WORK ORDER
What lines below contain the string "back"? List them all.

Saved entries:
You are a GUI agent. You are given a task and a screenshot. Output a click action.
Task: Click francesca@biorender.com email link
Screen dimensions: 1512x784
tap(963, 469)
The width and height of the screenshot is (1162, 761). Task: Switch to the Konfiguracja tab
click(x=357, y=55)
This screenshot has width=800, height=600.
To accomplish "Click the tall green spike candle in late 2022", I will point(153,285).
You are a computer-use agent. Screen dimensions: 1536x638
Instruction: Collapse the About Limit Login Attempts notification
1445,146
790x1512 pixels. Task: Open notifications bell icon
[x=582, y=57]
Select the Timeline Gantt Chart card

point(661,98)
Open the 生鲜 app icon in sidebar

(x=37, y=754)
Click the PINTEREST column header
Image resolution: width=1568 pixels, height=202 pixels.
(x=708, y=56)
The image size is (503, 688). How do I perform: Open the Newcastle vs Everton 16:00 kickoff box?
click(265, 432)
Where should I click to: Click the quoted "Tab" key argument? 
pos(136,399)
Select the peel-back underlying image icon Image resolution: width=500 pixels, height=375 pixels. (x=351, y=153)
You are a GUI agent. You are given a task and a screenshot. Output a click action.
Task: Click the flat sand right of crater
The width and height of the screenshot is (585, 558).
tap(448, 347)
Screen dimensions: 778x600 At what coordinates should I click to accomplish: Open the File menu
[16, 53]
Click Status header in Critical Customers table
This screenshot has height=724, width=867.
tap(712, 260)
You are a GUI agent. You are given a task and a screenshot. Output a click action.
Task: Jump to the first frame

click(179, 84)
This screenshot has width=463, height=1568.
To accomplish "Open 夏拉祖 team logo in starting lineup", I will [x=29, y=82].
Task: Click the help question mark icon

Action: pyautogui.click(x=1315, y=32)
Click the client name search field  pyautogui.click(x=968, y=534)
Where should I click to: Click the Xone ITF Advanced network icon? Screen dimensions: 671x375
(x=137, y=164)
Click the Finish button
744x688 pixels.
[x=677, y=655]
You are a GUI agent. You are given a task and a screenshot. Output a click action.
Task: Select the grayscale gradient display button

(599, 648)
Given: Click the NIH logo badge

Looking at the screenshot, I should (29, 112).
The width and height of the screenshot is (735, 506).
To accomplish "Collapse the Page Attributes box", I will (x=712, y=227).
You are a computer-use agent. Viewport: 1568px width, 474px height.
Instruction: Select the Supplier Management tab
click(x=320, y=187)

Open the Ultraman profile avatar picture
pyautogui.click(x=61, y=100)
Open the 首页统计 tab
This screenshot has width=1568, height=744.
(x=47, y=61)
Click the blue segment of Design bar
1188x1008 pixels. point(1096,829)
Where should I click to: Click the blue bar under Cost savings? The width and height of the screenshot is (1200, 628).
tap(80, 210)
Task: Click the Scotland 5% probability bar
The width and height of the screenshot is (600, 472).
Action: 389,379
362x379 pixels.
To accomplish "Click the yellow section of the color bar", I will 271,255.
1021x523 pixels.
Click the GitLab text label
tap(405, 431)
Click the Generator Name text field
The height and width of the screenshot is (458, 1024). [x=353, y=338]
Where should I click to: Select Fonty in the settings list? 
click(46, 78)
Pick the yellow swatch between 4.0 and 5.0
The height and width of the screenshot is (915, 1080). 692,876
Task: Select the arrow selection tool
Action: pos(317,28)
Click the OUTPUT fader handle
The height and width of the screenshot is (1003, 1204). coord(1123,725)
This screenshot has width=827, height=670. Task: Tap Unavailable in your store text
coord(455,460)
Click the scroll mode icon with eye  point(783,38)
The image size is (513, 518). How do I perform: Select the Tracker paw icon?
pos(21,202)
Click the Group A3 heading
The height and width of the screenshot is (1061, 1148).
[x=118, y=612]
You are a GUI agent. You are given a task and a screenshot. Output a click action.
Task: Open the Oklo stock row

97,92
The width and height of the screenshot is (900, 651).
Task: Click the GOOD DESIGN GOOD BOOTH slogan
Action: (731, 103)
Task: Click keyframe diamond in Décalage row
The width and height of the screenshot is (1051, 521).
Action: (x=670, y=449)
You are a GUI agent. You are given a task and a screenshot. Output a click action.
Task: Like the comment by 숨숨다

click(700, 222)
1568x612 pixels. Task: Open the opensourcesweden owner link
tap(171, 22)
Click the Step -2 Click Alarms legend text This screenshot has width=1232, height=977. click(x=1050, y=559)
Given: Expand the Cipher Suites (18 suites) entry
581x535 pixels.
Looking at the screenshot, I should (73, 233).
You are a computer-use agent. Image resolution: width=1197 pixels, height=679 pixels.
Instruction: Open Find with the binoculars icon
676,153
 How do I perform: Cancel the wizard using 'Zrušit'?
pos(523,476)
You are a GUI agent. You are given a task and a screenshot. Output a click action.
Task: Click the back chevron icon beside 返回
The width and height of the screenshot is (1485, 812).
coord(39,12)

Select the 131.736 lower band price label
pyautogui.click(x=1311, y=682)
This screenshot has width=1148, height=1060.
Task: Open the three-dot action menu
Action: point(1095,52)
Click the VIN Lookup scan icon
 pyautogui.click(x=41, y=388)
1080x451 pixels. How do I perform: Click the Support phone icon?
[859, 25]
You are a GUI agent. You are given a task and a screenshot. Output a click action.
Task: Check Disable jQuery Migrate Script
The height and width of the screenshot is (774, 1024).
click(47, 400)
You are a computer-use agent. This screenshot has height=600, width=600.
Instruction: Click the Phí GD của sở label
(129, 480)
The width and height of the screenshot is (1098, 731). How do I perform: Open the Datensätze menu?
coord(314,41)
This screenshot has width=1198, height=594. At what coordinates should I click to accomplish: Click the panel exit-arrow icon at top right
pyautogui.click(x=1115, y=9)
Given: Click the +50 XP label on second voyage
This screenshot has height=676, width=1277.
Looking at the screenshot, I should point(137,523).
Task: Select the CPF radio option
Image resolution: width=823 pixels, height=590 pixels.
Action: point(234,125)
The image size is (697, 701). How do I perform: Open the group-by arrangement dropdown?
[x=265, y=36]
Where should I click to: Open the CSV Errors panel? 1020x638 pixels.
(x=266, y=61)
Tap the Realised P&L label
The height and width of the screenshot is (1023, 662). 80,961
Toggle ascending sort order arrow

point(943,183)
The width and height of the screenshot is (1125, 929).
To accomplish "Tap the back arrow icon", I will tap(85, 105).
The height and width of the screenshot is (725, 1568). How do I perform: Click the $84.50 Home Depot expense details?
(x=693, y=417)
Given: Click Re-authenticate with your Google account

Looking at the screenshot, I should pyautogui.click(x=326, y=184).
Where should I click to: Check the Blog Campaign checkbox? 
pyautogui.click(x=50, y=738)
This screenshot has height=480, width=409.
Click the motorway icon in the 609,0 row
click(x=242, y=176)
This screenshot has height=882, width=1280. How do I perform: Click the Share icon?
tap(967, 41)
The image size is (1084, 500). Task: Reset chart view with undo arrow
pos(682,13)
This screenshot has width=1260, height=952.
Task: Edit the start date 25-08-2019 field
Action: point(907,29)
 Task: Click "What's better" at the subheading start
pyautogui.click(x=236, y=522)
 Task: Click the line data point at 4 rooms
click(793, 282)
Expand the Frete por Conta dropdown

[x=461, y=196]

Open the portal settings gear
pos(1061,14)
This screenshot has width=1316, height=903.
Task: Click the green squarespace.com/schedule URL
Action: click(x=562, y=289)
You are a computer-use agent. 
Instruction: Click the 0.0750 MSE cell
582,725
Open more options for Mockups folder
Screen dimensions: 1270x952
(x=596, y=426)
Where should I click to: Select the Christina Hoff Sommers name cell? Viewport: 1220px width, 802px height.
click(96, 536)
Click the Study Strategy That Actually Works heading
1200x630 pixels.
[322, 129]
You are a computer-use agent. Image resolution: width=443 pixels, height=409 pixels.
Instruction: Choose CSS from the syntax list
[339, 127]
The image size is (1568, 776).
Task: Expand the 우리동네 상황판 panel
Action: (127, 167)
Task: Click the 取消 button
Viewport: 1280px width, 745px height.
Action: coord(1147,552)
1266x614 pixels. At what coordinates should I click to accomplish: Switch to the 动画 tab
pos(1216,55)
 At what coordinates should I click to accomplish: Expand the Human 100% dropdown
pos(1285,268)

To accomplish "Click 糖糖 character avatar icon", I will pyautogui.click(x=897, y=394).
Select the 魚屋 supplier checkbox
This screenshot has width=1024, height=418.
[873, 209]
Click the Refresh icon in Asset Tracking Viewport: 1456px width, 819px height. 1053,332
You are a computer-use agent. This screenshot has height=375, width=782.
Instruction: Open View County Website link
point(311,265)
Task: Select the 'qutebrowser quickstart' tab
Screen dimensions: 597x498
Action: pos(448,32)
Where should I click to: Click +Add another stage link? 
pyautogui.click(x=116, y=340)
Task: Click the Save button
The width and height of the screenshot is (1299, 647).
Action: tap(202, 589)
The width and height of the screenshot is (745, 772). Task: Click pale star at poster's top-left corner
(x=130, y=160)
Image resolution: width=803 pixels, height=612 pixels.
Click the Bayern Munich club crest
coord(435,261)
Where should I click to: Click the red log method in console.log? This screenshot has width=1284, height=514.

TASK RESPONSE
Select the peel-back underlying image icon Image resolution: width=500 pixels, height=375 pixels. (x=351, y=153)
Task: Click the back chevron icon beside 返回
To accomplish "Tap the back arrow icon", I will tap(85, 105).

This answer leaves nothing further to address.